Cristian Andrés Olivares Cifuentes (born 19 September 1980) is a Chilean former professional footballer who played as a defender.

Club career
As a youth player, Olivares was with a Cobresal Academy based in Maipú from 1993 to 1998. He made his professional debut playing for Universidad de Concepción, staying at the club until 2004, with a stint on loan at Fernández Vial in the last year.

In Chile, he also played for Palestino, Ñublense, Rangers, Unión San Felipe, Deportes Melipilla, Coquimbo Unido and San Antonio Unido, what was his last club in the Segunda División Profesional, becoming the team captain.

Although he didn't win any league titles, he got promotion to the Chilean Primera División four times along with Universidad de Concepción in 2002, Ñublense in 2006 and Rangers in both 2007 and 2011. In addition, along with Universidad de Concepción he qualified to the 2004 Copa Libertadores.

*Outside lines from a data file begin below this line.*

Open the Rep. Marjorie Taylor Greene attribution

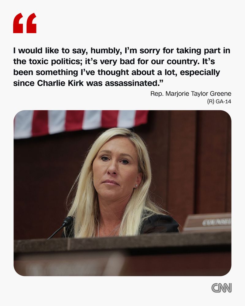[x=191, y=94]
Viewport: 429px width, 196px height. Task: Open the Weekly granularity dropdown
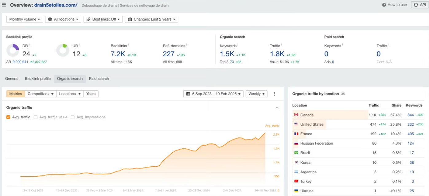click(256, 94)
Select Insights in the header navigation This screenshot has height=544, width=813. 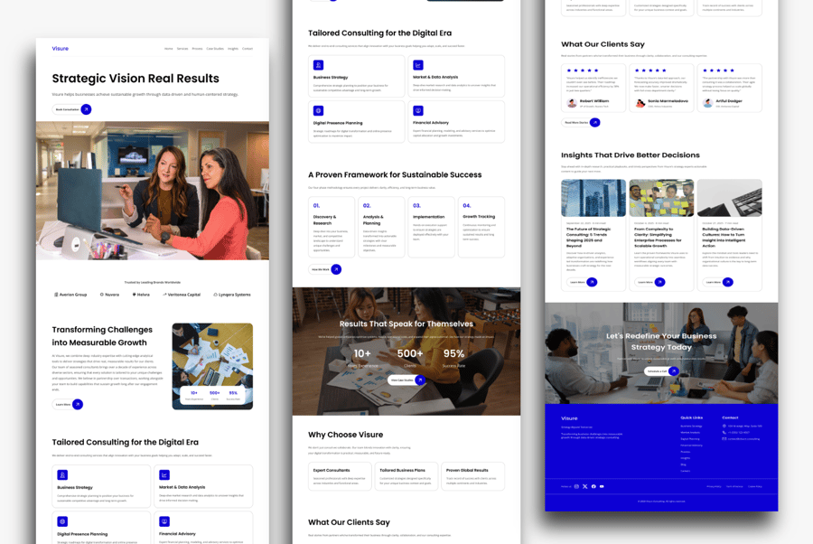[233, 49]
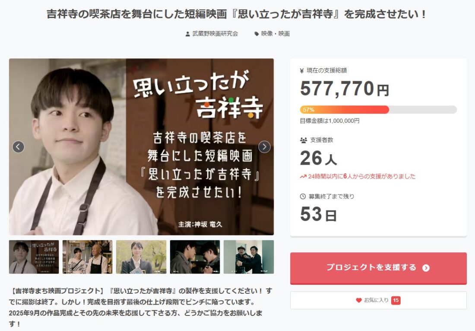Add project to お気に入り favorites

click(378, 300)
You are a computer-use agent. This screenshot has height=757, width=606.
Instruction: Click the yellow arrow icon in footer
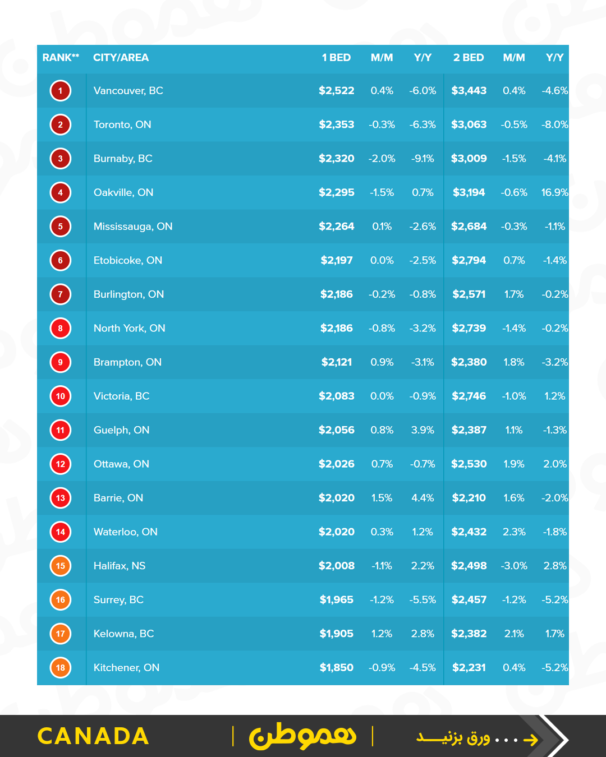[530, 740]
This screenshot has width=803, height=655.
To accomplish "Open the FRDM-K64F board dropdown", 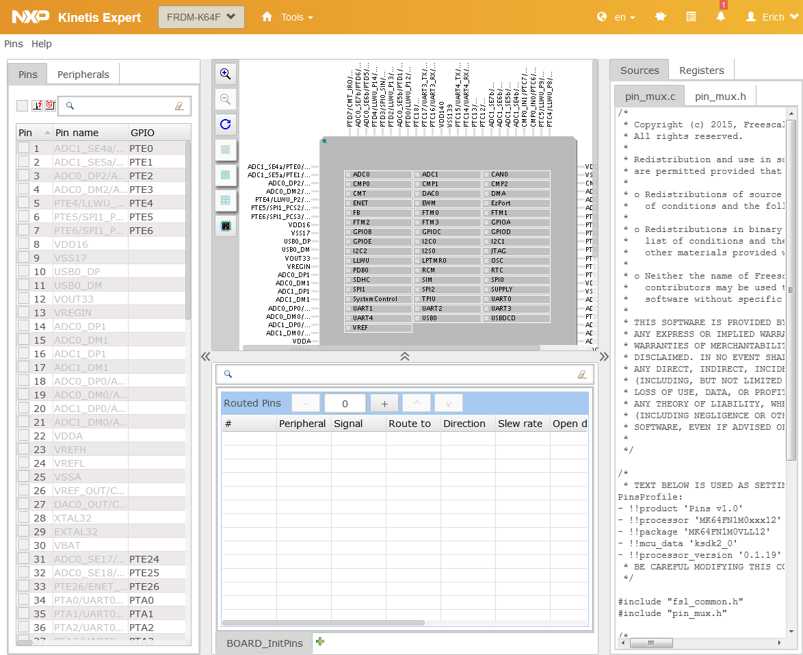I will click(201, 17).
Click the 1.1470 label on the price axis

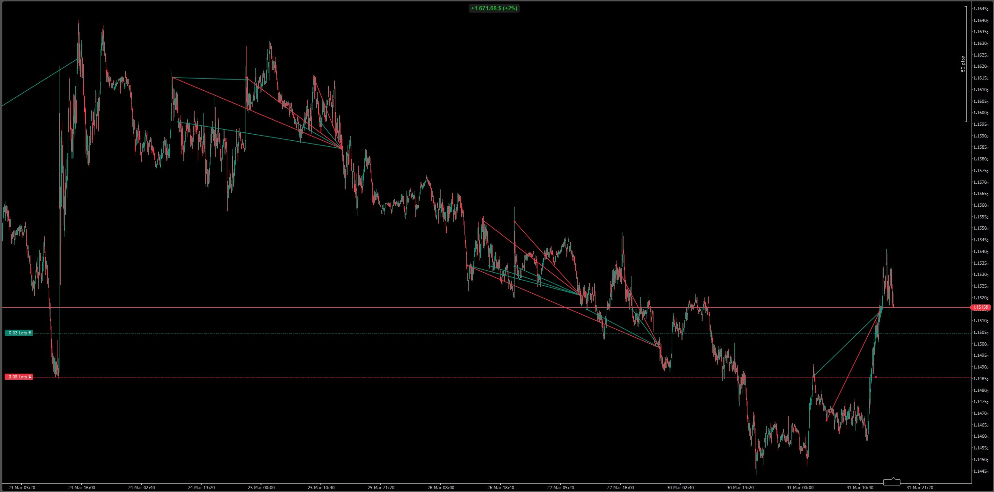click(980, 413)
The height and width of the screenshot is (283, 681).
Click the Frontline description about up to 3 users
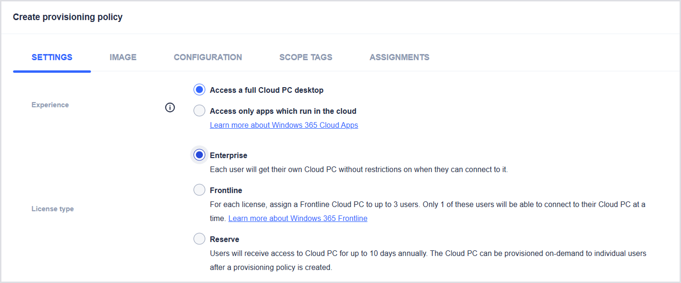427,204
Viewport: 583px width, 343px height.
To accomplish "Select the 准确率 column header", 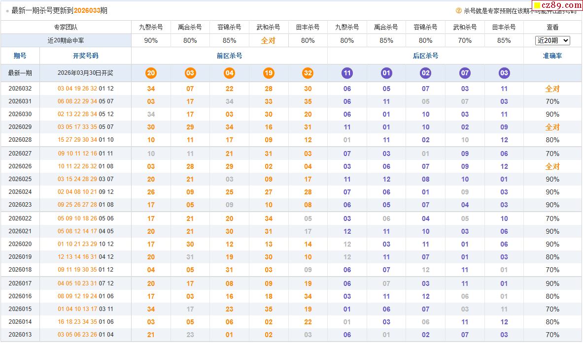I will pos(552,56).
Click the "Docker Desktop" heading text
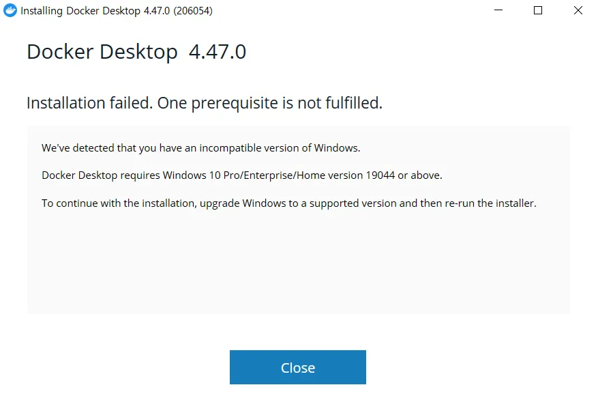This screenshot has height=413, width=598. [102, 52]
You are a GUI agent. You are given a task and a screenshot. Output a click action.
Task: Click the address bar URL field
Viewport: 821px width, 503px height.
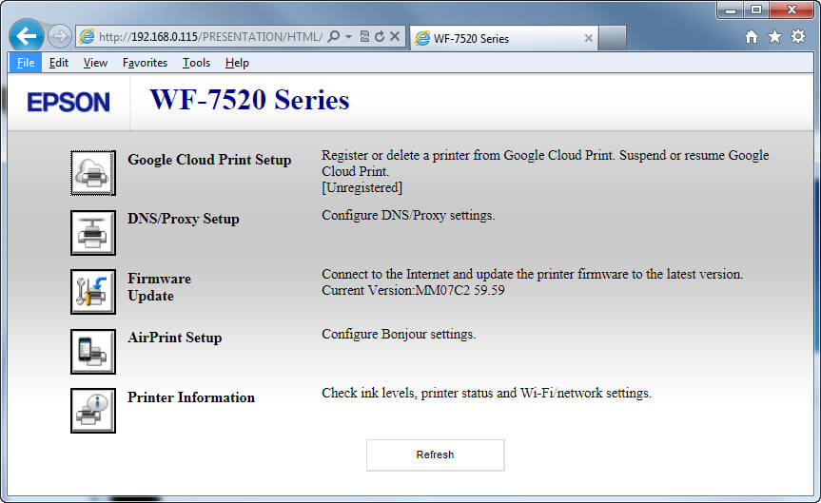pos(210,37)
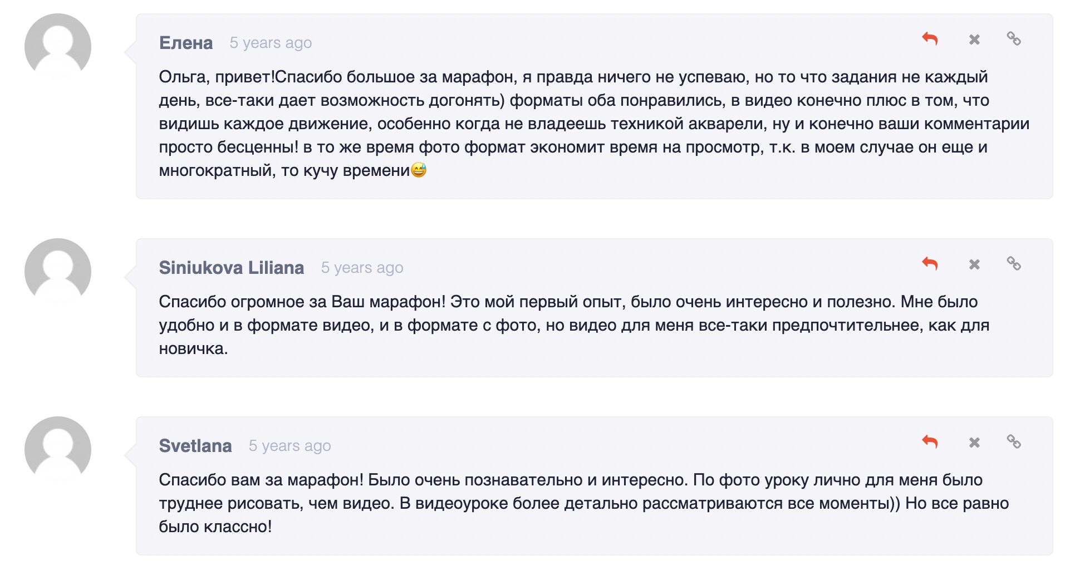Remove Siniukova Liliana's comment using X
This screenshot has height=570, width=1070.
tap(974, 264)
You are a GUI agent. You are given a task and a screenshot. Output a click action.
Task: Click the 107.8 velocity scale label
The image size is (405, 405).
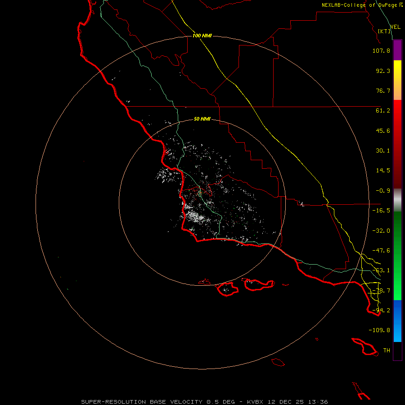[x=381, y=50]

Abroad, he had a stint with Villa Española in the Uruguayan Primera División on second half 2008.

Coaching career
Following his retirement as a football player, he worked as coach for the Universidad de Chile youth ranks on second half 2013. After he graduated as a football manager at the  (National Football Institute), he has worked as coach of the youth ranks of both Rangers and Universidad de Concepción as well as assistant coach in Naval.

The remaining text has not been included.